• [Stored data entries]
☆ ☆ ☆ ☆ ☆
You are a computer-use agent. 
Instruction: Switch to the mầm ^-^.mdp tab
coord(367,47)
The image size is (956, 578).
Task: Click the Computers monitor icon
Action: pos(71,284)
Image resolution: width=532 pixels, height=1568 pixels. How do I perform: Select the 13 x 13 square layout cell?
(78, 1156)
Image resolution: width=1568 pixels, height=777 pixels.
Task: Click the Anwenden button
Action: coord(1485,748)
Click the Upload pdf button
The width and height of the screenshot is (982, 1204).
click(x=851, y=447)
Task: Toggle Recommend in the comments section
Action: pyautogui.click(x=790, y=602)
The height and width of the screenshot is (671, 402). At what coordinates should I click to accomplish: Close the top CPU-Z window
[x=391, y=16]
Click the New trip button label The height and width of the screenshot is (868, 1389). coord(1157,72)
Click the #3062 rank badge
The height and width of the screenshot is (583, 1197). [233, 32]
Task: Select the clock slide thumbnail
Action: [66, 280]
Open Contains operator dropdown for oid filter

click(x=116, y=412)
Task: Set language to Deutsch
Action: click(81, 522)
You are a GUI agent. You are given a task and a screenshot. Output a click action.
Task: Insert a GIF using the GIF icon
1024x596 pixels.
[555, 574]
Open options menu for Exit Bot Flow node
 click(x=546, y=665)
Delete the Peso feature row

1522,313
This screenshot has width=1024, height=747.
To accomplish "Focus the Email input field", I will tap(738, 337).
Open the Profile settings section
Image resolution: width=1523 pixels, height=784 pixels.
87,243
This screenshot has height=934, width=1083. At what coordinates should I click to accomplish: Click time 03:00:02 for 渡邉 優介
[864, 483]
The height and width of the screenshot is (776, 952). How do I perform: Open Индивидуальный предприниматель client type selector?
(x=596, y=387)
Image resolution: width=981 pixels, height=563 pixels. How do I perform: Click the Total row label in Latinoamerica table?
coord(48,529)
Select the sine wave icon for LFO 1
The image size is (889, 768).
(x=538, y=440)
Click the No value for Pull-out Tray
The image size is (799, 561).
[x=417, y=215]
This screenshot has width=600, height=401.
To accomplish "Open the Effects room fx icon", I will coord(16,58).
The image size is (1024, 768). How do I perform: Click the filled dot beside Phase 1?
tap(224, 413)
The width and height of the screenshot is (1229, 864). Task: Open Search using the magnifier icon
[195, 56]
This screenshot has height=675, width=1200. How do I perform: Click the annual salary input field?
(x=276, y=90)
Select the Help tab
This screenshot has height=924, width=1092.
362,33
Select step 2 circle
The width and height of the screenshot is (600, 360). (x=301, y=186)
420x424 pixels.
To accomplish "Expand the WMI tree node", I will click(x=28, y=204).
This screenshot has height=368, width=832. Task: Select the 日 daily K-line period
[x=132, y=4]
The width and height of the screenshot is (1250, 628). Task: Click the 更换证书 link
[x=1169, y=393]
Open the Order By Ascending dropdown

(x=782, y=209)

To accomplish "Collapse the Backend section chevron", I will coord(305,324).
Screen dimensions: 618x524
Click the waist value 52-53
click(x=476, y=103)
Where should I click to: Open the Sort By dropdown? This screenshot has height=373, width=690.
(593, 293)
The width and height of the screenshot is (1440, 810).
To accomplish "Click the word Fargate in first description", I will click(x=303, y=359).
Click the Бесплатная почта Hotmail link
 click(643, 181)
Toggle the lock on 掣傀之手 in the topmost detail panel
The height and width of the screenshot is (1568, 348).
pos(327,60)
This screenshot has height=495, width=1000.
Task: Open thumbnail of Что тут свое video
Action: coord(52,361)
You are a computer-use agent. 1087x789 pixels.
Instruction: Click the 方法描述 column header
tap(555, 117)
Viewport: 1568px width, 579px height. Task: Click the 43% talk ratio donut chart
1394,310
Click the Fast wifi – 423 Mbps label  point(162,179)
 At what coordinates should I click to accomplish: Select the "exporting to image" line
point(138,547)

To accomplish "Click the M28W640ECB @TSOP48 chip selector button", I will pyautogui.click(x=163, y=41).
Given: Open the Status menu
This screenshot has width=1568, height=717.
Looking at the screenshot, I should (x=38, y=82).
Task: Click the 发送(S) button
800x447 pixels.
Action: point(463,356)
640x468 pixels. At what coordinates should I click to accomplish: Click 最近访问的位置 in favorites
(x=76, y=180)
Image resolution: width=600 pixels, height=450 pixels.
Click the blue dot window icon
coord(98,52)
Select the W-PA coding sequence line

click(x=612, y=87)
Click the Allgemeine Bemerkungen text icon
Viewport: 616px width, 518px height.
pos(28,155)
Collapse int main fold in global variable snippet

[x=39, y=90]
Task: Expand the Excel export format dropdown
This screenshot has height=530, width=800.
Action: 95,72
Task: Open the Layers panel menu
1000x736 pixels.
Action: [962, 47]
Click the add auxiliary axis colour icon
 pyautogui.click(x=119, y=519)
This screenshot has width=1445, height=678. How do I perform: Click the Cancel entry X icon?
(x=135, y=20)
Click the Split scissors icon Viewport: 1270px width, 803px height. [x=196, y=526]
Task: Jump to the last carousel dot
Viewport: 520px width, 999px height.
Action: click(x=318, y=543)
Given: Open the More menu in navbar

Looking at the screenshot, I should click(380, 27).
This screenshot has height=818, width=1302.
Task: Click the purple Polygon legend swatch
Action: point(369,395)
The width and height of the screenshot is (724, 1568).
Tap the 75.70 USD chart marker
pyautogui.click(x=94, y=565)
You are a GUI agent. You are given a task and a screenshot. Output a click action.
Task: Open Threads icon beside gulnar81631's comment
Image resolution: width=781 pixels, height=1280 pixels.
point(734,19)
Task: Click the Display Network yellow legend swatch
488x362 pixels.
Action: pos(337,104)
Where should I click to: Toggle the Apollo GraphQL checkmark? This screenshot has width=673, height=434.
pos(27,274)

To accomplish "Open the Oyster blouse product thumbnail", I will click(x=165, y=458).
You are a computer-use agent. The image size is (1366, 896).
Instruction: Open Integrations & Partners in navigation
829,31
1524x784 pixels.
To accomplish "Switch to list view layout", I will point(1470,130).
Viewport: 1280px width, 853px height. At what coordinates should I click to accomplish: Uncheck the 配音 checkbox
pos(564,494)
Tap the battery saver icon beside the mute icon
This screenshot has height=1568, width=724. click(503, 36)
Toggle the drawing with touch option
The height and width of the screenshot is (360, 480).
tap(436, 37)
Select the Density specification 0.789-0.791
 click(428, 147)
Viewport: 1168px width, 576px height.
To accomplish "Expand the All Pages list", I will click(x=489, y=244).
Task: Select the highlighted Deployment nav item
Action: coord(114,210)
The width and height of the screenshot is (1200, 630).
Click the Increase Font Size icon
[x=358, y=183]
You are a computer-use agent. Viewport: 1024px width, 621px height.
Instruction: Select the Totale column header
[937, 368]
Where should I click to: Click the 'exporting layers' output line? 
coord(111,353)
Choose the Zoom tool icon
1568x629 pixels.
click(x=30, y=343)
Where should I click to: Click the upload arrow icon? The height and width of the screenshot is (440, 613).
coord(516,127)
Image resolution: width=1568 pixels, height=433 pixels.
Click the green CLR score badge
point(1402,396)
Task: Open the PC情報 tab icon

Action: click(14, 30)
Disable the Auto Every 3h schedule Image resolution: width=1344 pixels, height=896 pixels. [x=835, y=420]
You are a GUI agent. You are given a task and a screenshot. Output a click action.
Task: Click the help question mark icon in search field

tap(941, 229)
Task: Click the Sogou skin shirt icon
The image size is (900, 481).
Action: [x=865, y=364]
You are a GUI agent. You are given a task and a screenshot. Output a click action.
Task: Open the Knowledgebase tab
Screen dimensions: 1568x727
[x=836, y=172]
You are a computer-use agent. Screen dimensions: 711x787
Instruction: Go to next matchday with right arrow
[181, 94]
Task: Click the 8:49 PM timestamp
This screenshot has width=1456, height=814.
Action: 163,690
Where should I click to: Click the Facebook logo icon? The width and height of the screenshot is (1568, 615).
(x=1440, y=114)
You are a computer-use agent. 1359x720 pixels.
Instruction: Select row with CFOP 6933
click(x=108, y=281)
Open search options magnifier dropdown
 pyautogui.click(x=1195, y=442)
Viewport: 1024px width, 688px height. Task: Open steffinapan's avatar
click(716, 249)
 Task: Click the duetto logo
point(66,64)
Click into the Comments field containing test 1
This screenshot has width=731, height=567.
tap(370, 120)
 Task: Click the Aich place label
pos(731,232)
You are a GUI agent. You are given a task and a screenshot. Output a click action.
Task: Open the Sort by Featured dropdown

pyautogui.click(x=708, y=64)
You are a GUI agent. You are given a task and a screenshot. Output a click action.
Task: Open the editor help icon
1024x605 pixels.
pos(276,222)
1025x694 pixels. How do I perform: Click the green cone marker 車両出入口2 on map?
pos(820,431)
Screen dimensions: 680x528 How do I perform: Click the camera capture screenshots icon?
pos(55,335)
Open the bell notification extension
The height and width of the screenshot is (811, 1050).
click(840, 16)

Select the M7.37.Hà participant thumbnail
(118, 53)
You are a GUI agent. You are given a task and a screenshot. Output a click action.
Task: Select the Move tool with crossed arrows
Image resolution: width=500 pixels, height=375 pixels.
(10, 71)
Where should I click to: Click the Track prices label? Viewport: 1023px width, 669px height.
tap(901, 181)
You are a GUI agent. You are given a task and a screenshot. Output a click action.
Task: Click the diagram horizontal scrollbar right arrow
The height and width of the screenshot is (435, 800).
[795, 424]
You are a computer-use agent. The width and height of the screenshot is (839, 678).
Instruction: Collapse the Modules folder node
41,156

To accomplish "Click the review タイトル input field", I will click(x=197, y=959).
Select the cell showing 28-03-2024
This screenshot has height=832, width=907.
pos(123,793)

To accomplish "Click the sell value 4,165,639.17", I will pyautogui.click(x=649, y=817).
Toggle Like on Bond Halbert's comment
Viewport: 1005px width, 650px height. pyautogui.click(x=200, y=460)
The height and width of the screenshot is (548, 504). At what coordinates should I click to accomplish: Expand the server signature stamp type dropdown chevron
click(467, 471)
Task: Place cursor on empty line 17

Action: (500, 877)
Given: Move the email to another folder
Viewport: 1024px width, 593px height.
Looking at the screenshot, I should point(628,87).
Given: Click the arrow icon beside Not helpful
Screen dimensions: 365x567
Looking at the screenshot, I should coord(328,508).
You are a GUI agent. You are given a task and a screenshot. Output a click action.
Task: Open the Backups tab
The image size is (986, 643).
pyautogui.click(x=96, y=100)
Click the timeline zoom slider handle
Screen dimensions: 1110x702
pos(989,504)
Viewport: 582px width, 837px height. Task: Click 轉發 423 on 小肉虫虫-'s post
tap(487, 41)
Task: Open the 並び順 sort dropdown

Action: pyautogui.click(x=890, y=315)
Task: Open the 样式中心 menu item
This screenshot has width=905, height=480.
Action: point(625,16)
☆ ☆ ☆ ☆ ☆
Repeat exactly the lines of the data from the first one through the line with "Click the Upload pdf button", both of them included.

• [The answer]
You are a computer-use agent. 
Instruction: Switch to the mầm ^-^.mdp tab
coord(367,47)
The image size is (956, 578).
Task: Click the Computers monitor icon
Action: pos(71,284)
Image resolution: width=532 pixels, height=1568 pixels. How do I perform: Select the 13 x 13 square layout cell?
(78, 1156)
Image resolution: width=1568 pixels, height=777 pixels.
Task: Click the Anwenden button
Action: coord(1485,748)
Click the Upload pdf button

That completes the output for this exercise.